Council leaders have postponed a decision on whether to sell the site where a hugely controversial incinerator was due to be built.
And whether to go ahead with a proposal to snatch second homes cash back from district councils will also be left to another day.
Under proposals put forward before the potential compensation costs for axing the proposed Saddlebow incinerator went up by £3.4m, two options were put forward to help pay the bill.
One option would take £900,000 from highways maintenance and spend £140,000 less on library books.
The other would make up the missing £1m or so from about half of the money from council tax on second homes which the county council currently gives to district councils.
But a call-in by west Norfolk county councillors John Dobson, Brian Long and Jason Law criticised the officers' recommendations as 'ill-thought through'.
Scrutiny councillors recommended that cabinet review the proposed service cuts with a view to finding the savings elsewhere, in line with Mr Dobson's proposal.
But at a meeting today, the controlling Labour/Liberal Democrat cabinet decided to ask officers to draw up a further report on how the missing money might be found.

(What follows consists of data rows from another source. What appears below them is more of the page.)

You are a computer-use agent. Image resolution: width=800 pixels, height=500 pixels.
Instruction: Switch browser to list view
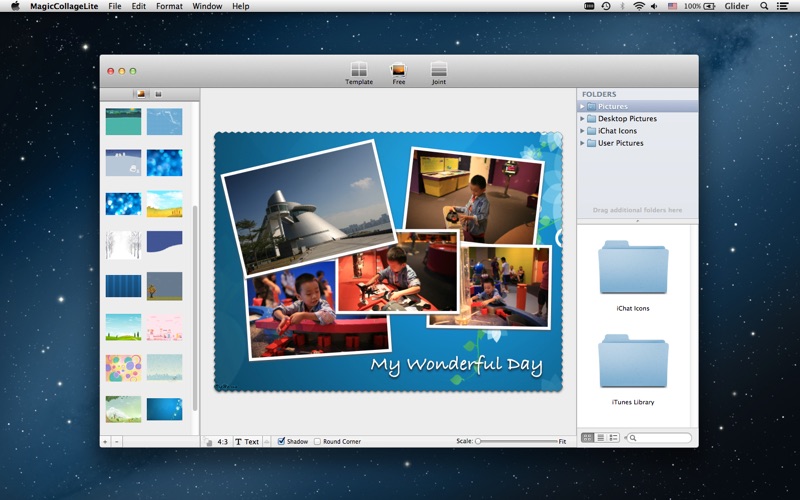[x=600, y=438]
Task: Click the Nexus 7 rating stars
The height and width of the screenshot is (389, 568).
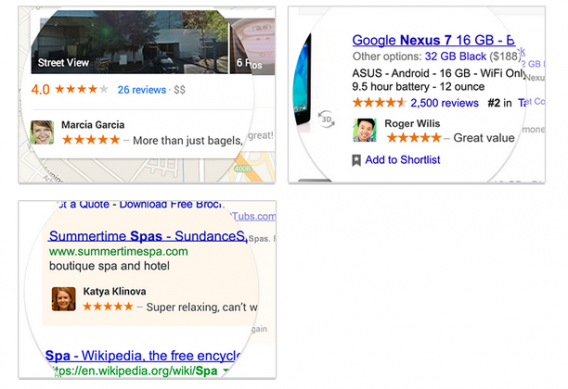Action: pos(379,103)
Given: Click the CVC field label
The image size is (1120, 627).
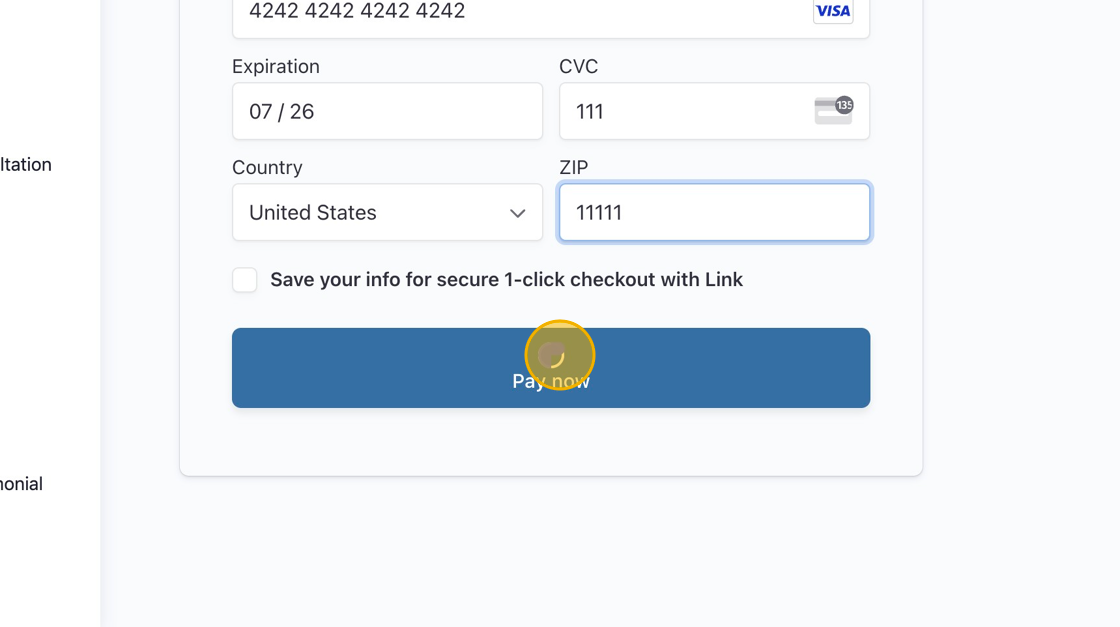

That report will come before the full council at the annual meeting on Tuesday.
A separate proposal from Cabinet scrutiny, that the county council should offer to sell the Willows site at Saddlebow to West Norfolk Borough Council, subject to valuation by the District Valuer, was also pushed further down the line.
The cabinet agreed that any sale should be a matter for the new committees which will be formed after Tuesdays's meeting.
But officers said the council could not just sell the site to West Norfolk Council and would have to follow due process to get the best possible deal for taxpayers.
And they said the site could still be needed for an alternative way to deal with the county's waste.